I want to optimize my kernel function call. Titan X.

I am trying to build kernel function and measure the performance.
This code is operating well, but I want to optimize it to get higher speed.
I’m using Titan X.

Is there better way to implement kernel function?

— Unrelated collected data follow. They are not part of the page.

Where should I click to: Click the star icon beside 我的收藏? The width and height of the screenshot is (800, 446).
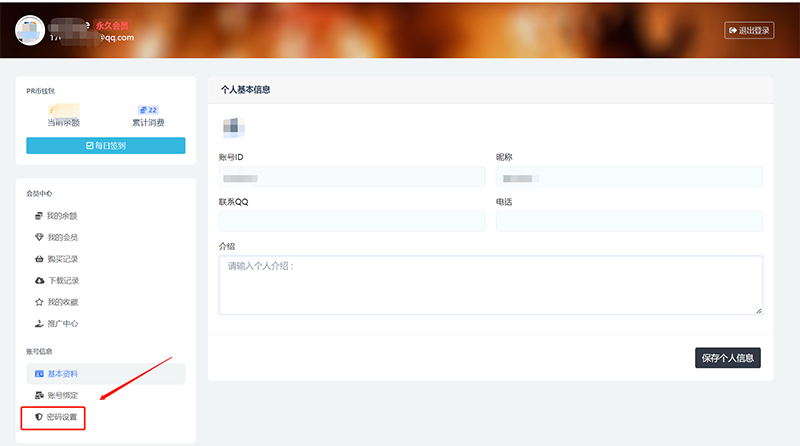point(39,302)
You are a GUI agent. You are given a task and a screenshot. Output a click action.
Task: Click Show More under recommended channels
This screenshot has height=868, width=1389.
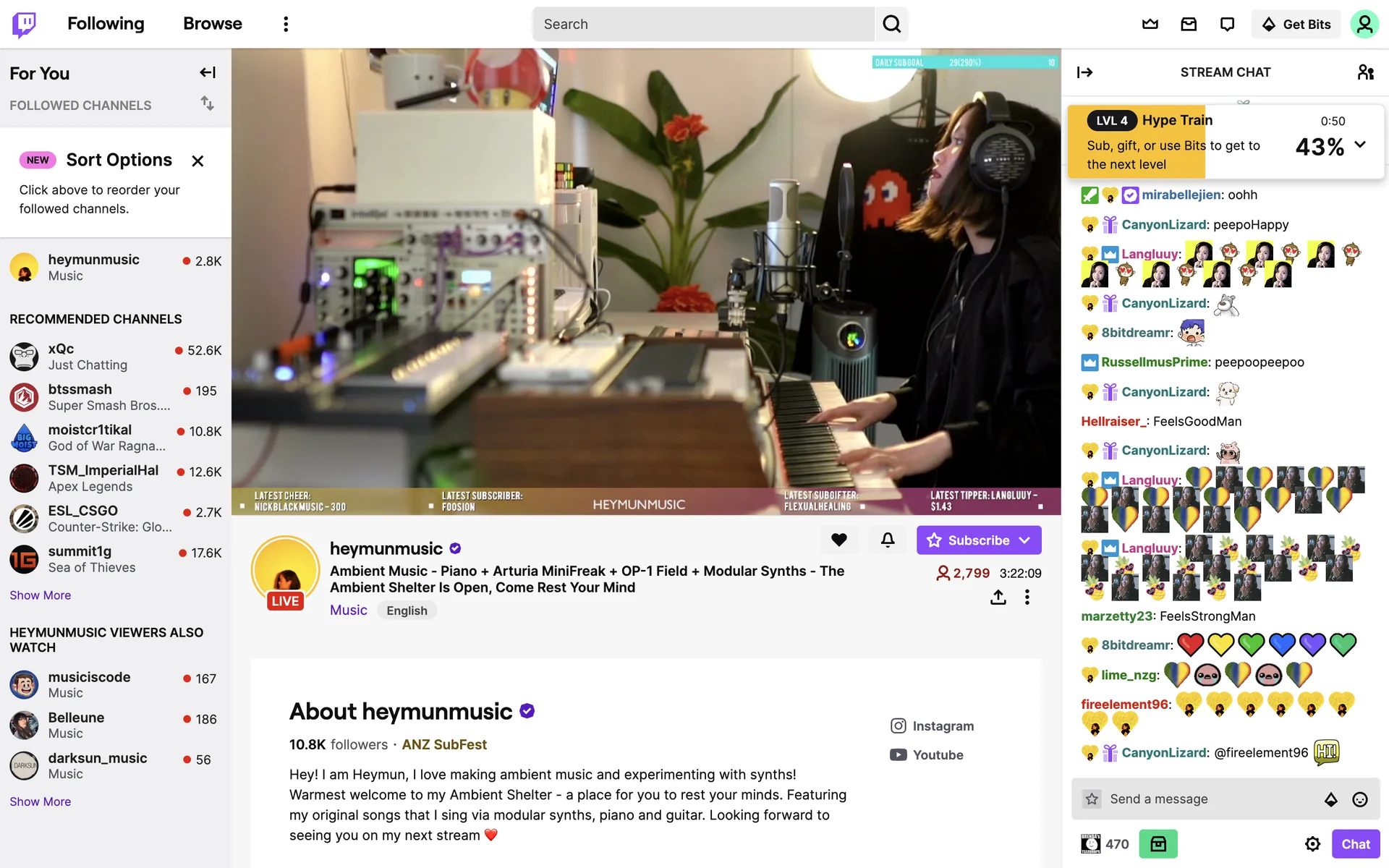coord(41,595)
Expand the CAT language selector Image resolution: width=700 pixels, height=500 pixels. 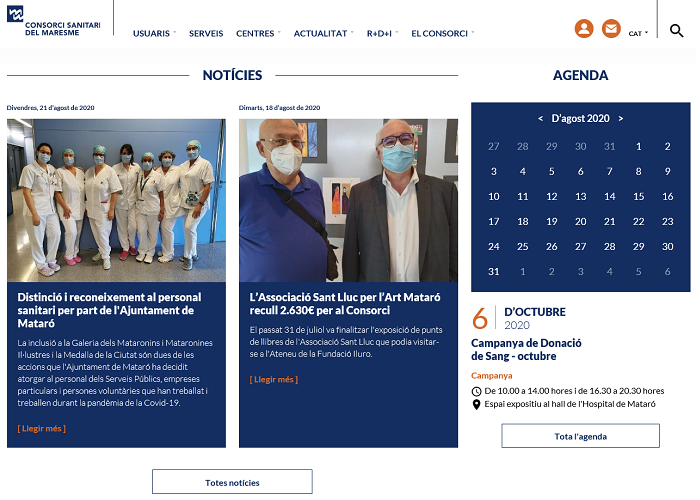coord(637,33)
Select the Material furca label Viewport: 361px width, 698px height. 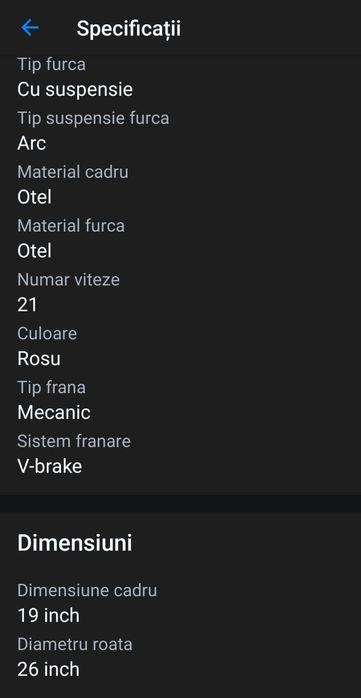71,226
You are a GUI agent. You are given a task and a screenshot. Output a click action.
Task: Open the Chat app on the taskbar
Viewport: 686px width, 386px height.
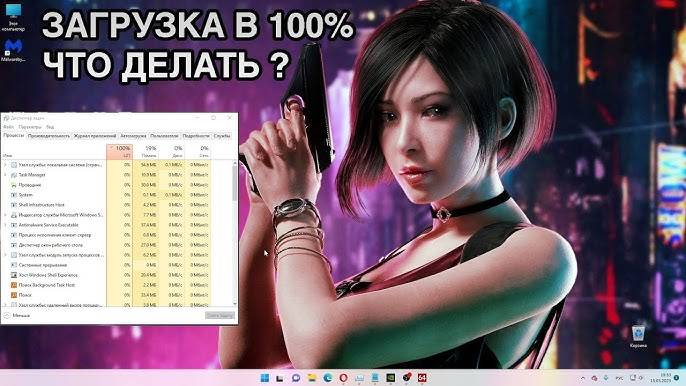pyautogui.click(x=296, y=378)
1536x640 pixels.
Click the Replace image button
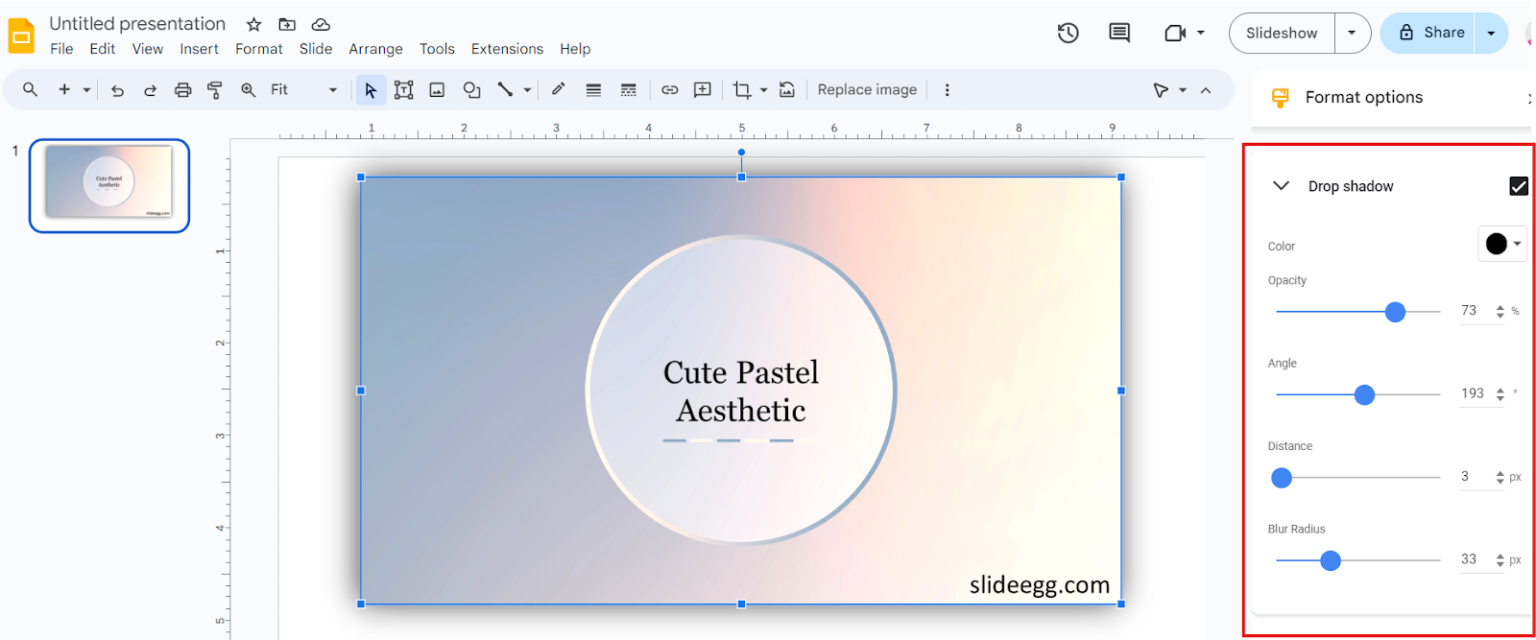coord(866,89)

#define SIGNAL_SIZE 1024*1024
#define TILE_WIDTH 512


__global__ void point_wise_product(cufftComplex *a, int *b){

	const int Row = blockIdx.y*TILE_WIDTH + threadIdx.y;
	const int Col = blockIdx.x*TILE_WIDTH + threadIdx.x;
	const int numThreads = SIGNAL_SIZE*SIGNAL_SIZE;

	if(Row < SIGNAL_SIZE && Col < SIGNAL_SIZE){
		a[Row*TILE_WIDTH + Col].x = a[Row*TILE_WIDTH + Col].x * b[Row*TILE_WIDTH + Col];
		a[Row*TILE_WIDTH + Col].y = a[Row*TILE_WIDTH + Col].y * b[Row*TILE_WIDTH + Col];
	}
}


int main()
{
        ...........
        dim3 dimGrids((SIGNAL_SIZE-1)/TILE_WIDTH + 1, (SIGNAL_SIZE-1)/TILE_WIDTH + 1, 1);
	dim3 dimBlocks(TILE_WIDTH, TILE_WIDTH, 1);
}